Extrinsic vs. Intrinsic

Another way of thinking about meta tags is by using some ideas found in Metrics 2.0. There are some tags intrinsic to the identity of the metric: If you change them, you’re referring to a different metric. But other tags are not part of the metric’s identity. If you change them, you can still be looking at the same metric. They’re called extrinsic.

Metrictank’s regular tags are intrinsic, whereas meta tags are extrinsic, as they are not tightly coupled to the identity of the metric. You can change them, but you’re still working with the same metrics.

Compared to Prometheus Series Joining

The function of meta tags is comparable to what can be achieved in Prometheus with series joining. To add tags in Prometheus, you have to have separate series that declare these additional tags. So for example, you would have a series that has a host value, and then it would have an additional series tagged with a certain data center and operating system for that particular host.

As you query your data, you would have to write, “I want to have a join between the metrics that only have the host tag and this other metadata series that has the same host tag,” and then pull in these additional tags by doing a series join.

But our feature offers a more transparent solution, allowing for what feels like native tags for filtering, grouping, auto-complete, etc. Unlike Prometheus’s series joining, users don’t have to do anything explicit. Additionally, with Prometheus, you can’t backfill the external tags; with Metrictank meta tags, you will be able to add new tags to old series.

Implementation

Our current tag index is fairly standard, using postings lists to link tag key/values to metric metadata. Query evaluation happens by ordering the individual query components by cost (cardinality) and executing them as a pipeline with some degree of parallelization.

With the meta tags project, we’re adding postings lists to link the meta tag key/values to “metarecords,” where a meta record defines which tags (meta tags) should be added and for which query expression. This way, query patterns hitting meta tags can use the same query execution system, but using an additional step. (Execute the query on the meta tags postings lists, then execute its corresponding tag queries – along with remaining query components on regular tags – on the regular postings lists to resolve the metric metadata.)

As far as returning the data in a seamless way, we have an “enrichment” step wherein we add the meta tags as regular tags to the returned series, to make it transparent for the user.
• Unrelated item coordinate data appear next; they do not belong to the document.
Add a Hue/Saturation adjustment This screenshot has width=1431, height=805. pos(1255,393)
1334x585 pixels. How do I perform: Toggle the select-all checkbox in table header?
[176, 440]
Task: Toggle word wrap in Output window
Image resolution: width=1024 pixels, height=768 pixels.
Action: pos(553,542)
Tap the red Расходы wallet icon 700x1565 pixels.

This part will most likely come with a cache to speed up enrichment of frequently queried series.

All meta tag operations are API-based, so you’ll be able to add, remove, manage, and update all associations via an API call to any of the cluster nodes (which in turn propagates to other nodes), and the rules will be safely persisted as well.

The design document covers various interesting edge cases and design constraints. One particular aspect that I find interesting is how to effect an update in meta tag rules across a Metrictank cluster. We weighed various consistency trade-offs but ultimately decided that at least for v1, a relaxed, eventually-consistent model will suffice.
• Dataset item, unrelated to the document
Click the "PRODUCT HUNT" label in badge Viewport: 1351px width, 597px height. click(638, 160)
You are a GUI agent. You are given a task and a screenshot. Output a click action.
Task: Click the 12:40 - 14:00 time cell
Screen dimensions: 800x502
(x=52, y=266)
Here’s an example: If you have a thousand hosts with a thousand series each, and you add a rule that says “For all of these thousand hosts, it should be known that they are a part of this data center,” the implication is that as that rule is being applied when you query for that data center, you’re not going to see all of these million series at once. You’ll gradually get more and more results as the tag association is deployed throughout the cluster. We can revisit this model later if needed.

For more details, you can check out the conversation on Github or the design document.

The Upshot

Meta tags will be a seamless, powerful feature for Metrictank. They’re the next step in providing a scalable way to enrich large masses of series with redundant tags, but at a fraction of the cost compared to traditional tags, and using a convenient API to manage the associations rather than having to update the source of the metrics. They’ll work seamlessly alongside regular tags. We’ve had several customers ask for a feature along these lines and are excited to be able to bring it to Metrictank, with the help of our friends at Bloomberg.